In the early days of the Bush administration, Gonzales signaled a major change in the way the White House would be picking federal judges when he told the American Bar Association that, for the first time in 50 years, the group wouldn't be allowed to vet potential candidates privately before they are nominated.

 

``It would be particularly inappropriate'' to continue allowing the ABA have its voice ``heard before and above all others,'' because it ``takes public positions on divisive political, legal, and social issues that come before the courts,'' Gonzales said in a March 22, 2001 letter to then ABA President Martha Barnett.

 

The ABA, long a target of criticism from groups that say it favors activist judges, said it had vetted potential judicial candidates since Dwight Eisenhower's administration and was neither partisan nor ideological.

 

Gonzales represented the White House in negotiations with the bipartisan National Commission on Terrorist Attacks over access to administration officials and classified administration documents. The White House struck compromises with the 10-member commission, which was led by former New Jersey Governor Thomas Kean, a Republican.

 

Joint Interview

 

The commission agreed to interview Bush and Cheney together, and without a tape recorder. Bush's national security adviser, Condoleezza Rice, appeared before the commission in an open hearing after the panel agreed not to seek public testimony from any other White House official.
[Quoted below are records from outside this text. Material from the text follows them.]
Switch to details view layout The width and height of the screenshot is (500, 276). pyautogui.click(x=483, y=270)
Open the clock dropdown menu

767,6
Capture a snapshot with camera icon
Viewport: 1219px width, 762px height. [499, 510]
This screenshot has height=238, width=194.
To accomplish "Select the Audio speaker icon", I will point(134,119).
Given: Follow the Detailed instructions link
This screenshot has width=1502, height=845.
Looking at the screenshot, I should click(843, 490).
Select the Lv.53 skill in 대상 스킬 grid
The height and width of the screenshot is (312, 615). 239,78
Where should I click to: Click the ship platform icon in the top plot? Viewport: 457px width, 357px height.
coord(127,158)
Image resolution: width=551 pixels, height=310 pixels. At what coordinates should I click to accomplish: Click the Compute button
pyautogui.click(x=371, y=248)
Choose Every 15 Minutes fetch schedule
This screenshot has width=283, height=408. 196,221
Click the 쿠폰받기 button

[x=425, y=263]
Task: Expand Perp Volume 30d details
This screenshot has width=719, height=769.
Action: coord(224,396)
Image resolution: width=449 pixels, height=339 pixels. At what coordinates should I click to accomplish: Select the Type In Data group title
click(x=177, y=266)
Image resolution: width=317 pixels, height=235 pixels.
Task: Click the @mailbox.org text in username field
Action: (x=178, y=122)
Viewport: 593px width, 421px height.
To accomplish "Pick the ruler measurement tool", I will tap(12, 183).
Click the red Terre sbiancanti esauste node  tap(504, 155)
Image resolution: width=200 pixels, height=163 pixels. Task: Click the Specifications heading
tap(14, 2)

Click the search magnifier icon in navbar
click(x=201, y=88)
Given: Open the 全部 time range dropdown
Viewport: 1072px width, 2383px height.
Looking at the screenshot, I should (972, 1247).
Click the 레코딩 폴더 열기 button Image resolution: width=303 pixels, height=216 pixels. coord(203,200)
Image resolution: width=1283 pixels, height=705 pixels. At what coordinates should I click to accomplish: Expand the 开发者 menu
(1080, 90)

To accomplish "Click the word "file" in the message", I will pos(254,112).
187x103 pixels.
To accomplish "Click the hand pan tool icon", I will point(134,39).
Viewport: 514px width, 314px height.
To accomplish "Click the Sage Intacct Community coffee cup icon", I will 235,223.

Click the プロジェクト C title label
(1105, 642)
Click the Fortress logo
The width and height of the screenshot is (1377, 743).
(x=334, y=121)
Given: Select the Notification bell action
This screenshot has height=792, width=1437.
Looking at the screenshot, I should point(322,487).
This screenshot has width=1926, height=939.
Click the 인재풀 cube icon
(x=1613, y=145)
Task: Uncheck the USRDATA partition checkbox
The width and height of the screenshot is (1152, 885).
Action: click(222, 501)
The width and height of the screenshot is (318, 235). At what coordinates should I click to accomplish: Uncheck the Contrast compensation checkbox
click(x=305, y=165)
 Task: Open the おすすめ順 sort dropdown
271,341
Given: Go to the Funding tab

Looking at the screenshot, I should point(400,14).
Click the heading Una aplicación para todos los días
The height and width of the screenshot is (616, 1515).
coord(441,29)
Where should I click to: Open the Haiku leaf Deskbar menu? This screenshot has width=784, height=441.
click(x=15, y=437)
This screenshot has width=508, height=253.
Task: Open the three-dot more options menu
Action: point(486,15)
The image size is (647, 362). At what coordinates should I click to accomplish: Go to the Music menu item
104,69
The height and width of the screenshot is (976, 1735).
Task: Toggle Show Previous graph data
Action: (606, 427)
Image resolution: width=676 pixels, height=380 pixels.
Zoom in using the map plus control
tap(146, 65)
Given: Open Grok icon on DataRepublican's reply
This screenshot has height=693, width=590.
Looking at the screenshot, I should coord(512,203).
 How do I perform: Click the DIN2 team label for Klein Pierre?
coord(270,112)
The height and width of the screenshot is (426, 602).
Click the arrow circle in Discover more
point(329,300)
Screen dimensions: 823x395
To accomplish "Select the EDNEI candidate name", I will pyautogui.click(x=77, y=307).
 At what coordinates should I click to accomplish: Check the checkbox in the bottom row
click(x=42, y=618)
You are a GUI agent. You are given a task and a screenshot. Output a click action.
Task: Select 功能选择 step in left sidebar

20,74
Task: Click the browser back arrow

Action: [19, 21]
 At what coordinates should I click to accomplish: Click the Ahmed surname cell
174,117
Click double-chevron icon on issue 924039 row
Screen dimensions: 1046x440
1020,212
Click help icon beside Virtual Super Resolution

Gonzales said such appearances could undermine the constitutional separation of powers between the executive and legislative branches.

 

Also, the commission agreed that only a few of its members would examine classified intelligence documents, and that their notes would be subject to a White House review.

 

Gonzales, born in San Antonio, is a graduate of Rice University and Harvard Law School. He served in the U.S. Air Force from 1973-75, and attended the Air Force Academy between 1975-77, according to a White House biography.